Supporting Tristanians to save ocean life
Jonathan Hall, Head of our UK Overseas Territories team, shares the successes of an RSPB-National Geographic expedition to Tristan da Cunha.
How did the expedition come about?
Thanks to its 14 Overseas Territories (OT), the UK is responsible for a vast marine area measuring 6.8 million km2. Three years ago, we at the RSPB took part in the formation of the Great British Oceans coalition, which campaigns to protect ocean ecosystems in the OTs. This is a partnership of six organisations – the RSPB, Pew Charitable Trusts, Blue Marine Foundation, Greenpeace UK, Marine Conservation Society and the Zoological Society of London.
What was the purpose of the expedition?
It was launched to support the 270-person Tristanian community in their vision to create a science-based marine protection regime to cover their entire 750,000km2 maritime zone by 2020. Our five-week expedition, in partnership with National Geographic Pristine Seas and the Tristan da Cunha Government, involved a 3,000-mile round trip, over 100 dive surveys, 23 underwater camera drops, 30 floating camera deployments, camera-drone use, shark and seal satellite-tagging and seabird counting.
What is Tristan da Cunha like?
It’s an archipelago of volcanic islands with enormously rich waters.
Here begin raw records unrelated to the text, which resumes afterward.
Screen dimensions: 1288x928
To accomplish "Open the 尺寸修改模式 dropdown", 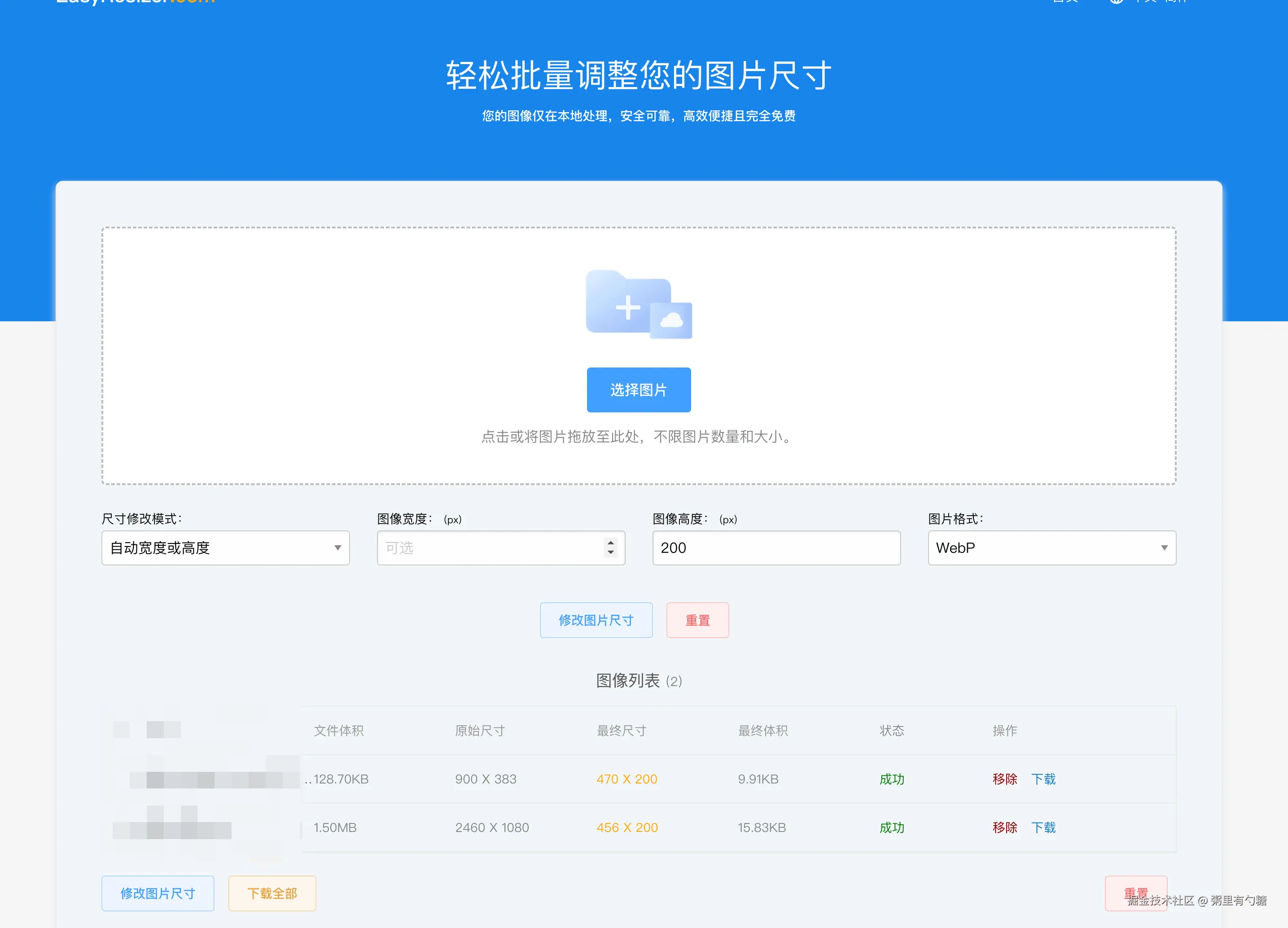I will (x=225, y=548).
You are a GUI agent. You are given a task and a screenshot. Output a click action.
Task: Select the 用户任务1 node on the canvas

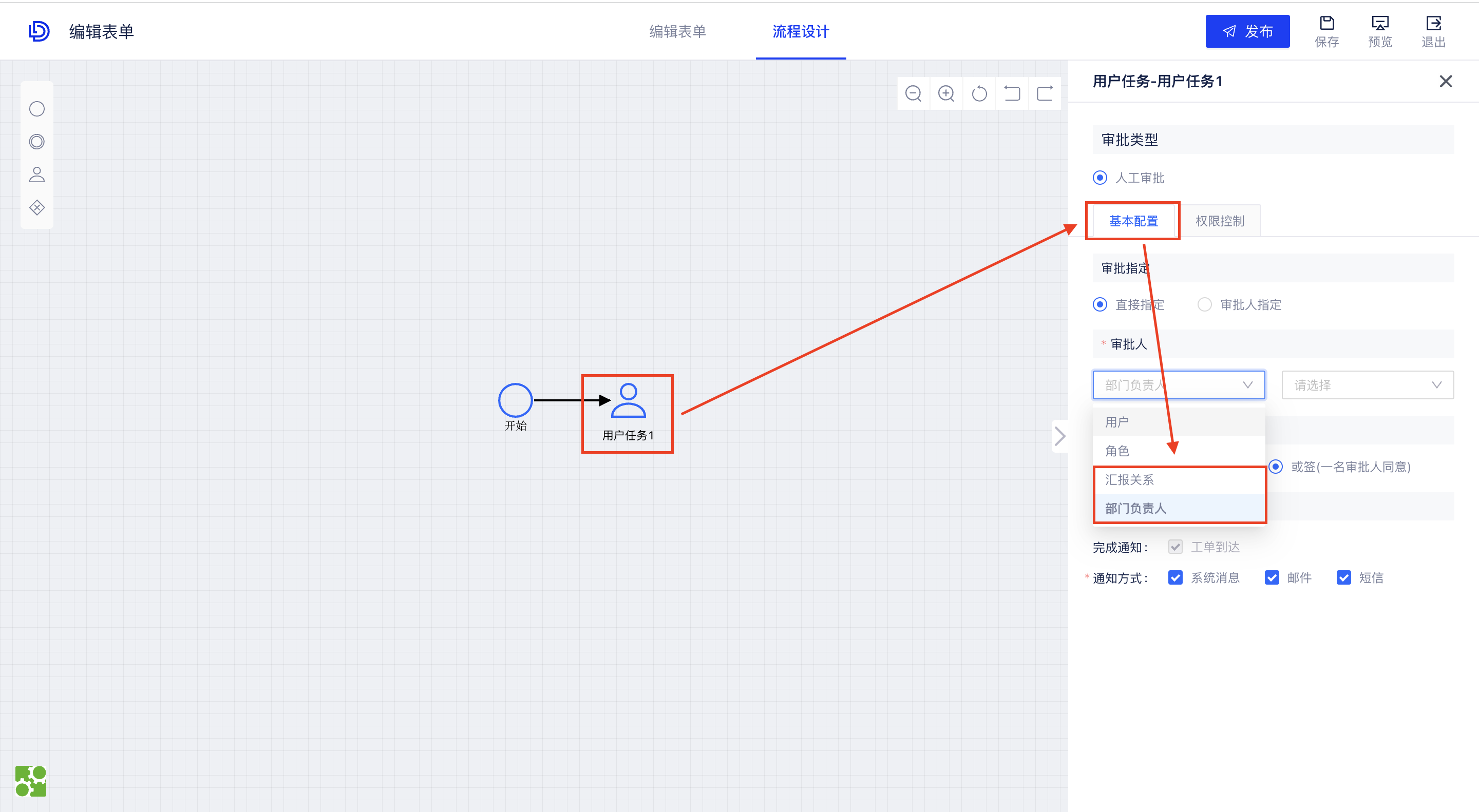[x=628, y=412]
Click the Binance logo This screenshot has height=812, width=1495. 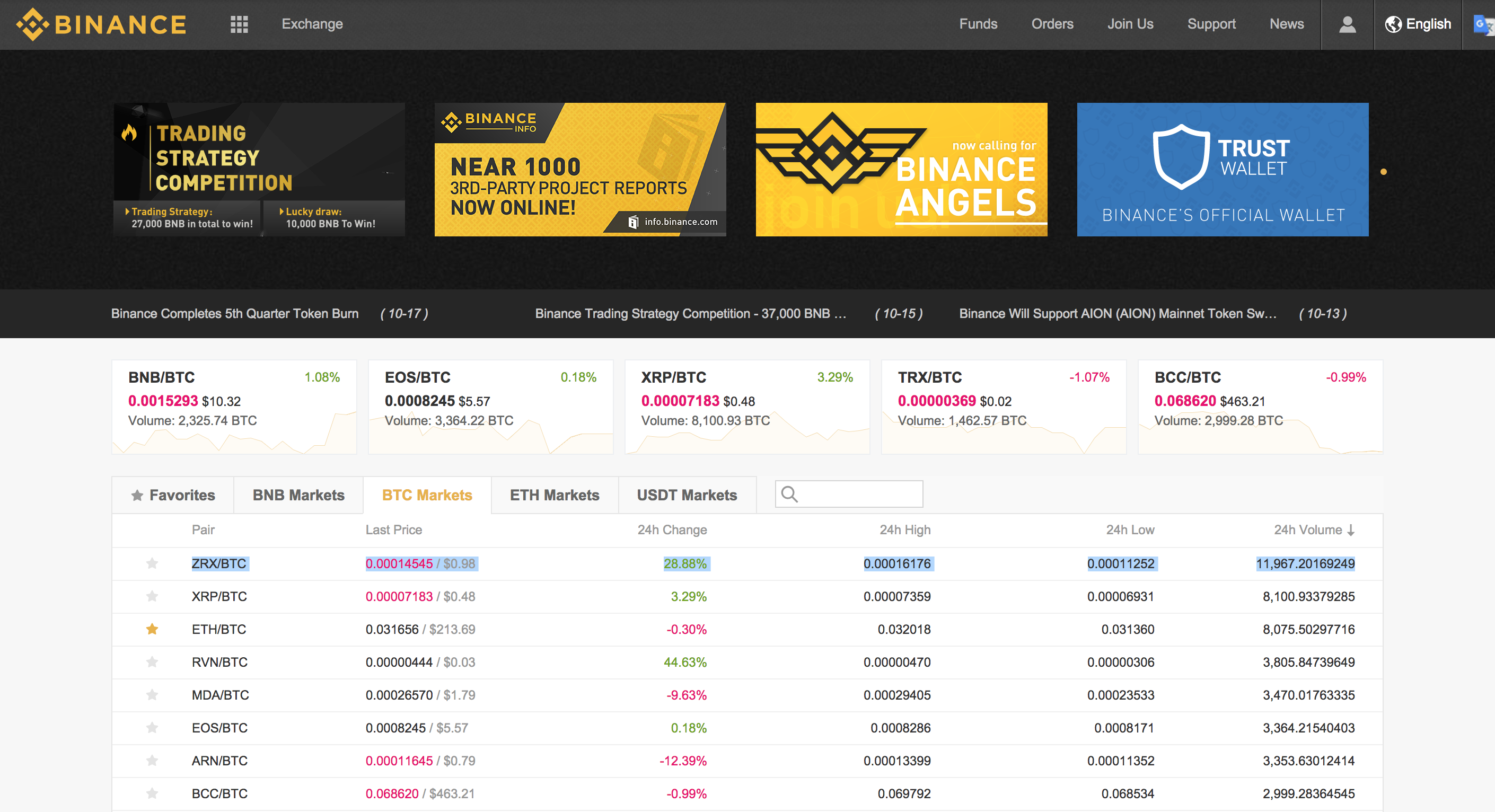pyautogui.click(x=102, y=24)
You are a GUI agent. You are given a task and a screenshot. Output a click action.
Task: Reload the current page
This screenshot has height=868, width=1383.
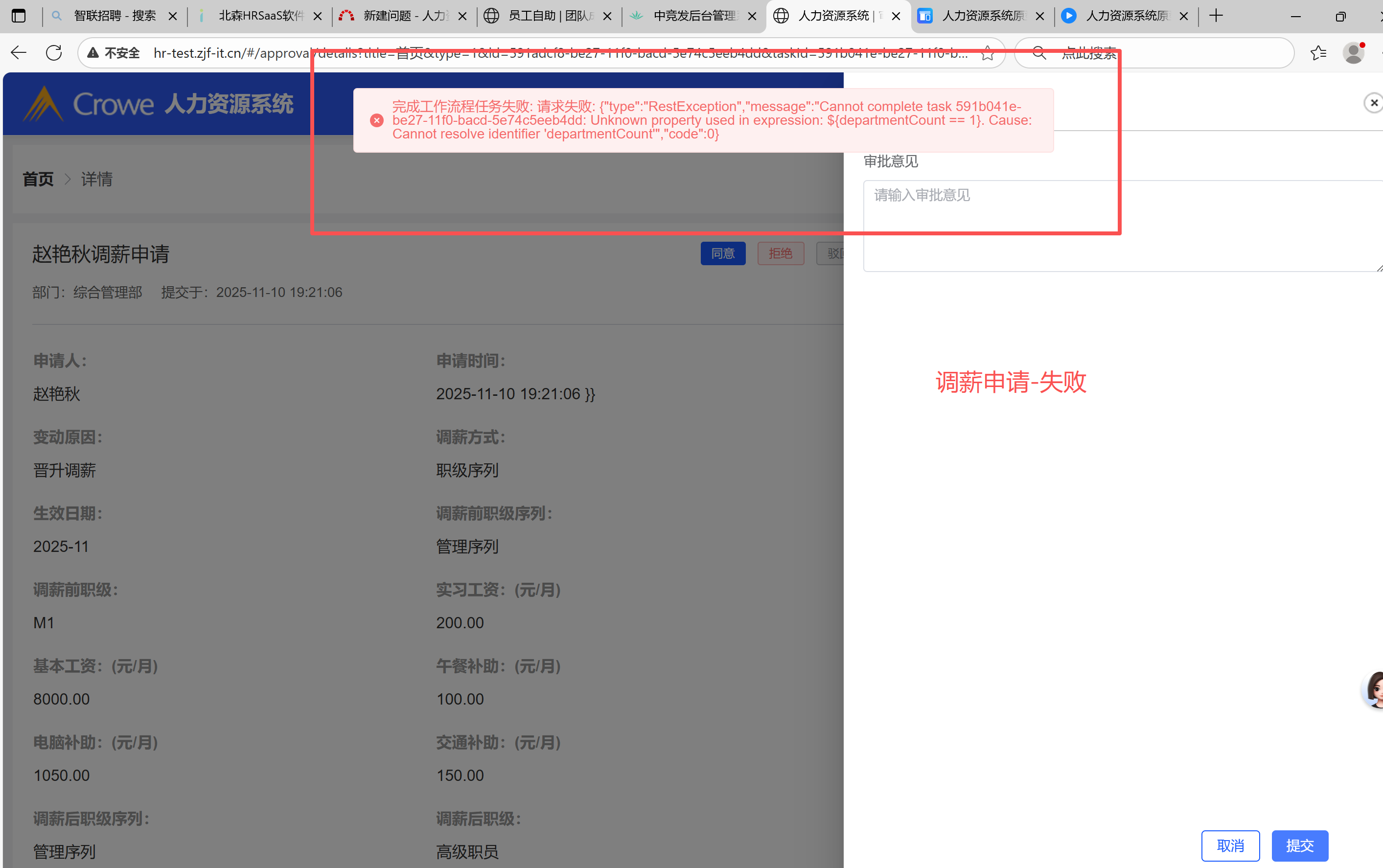click(x=53, y=53)
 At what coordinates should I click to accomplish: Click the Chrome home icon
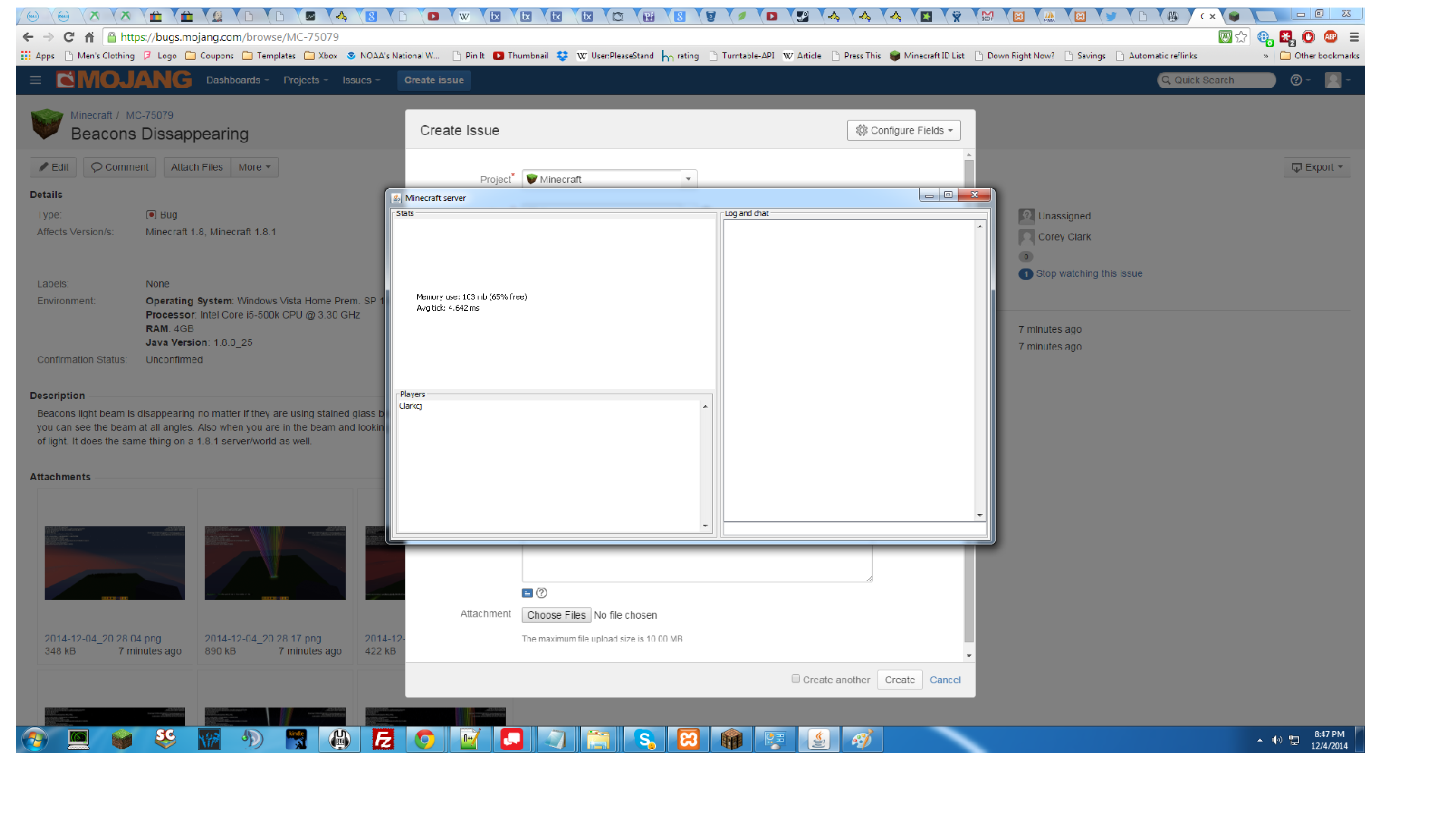89,37
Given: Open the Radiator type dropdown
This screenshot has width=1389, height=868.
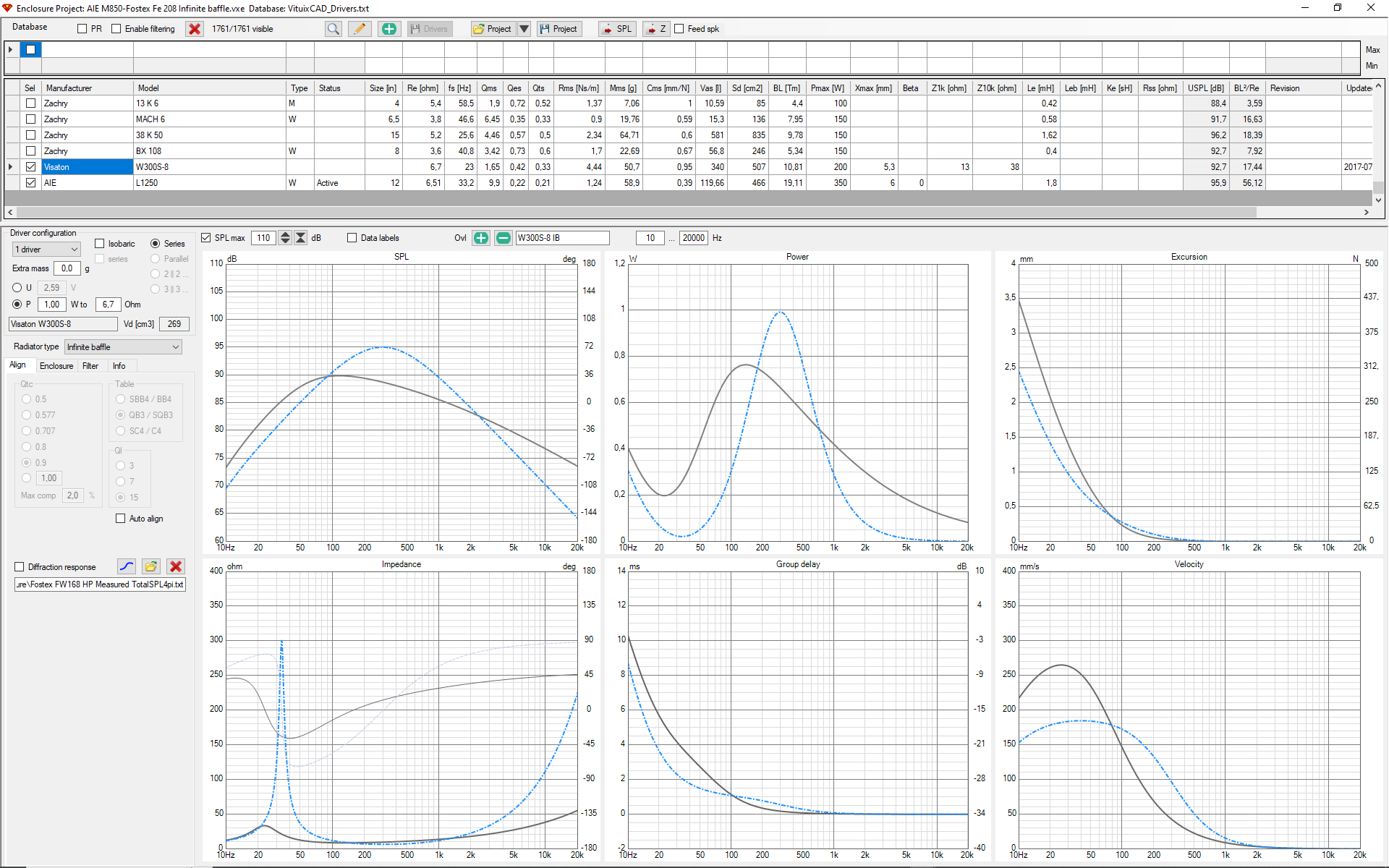Looking at the screenshot, I should click(123, 347).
Underwater, giant kelp ring the island, before the seafloor drops away.
What would you say was your most exciting discovery?
The presence of lots of large female blue sharks and weeks-old pups, suggesting that the Tristan island group is likely to be a previously unknown pupping area for this species. Three new fish species were also recorded for the first time in Tristan’s waters.
What was the highlight of the expedition?
It was a privilege to work with the National Geographic Pristine Seas team, and the warm welcome and assistance we received from the Tristan da Cunha Government and community was unforgettable.
We’re now focusing on using our research to help the community designate their new marine protection regime by 2020, fulfilling their ambition to have a Tristan led process to safeguard their waters for future generations. The RSPB and Tristan da Cunha Island Council have also developed a programme to save threatened species on Tristan’s Gough Island, including the Critically Endangered Tristan albatross, Gough bunting and Atlantic petrel. Gough Island is home to more than eight million birds from at least 23 different species and we are fundraising for a large project to remove the invasive mice. Once successfully restored, the island will be even more special.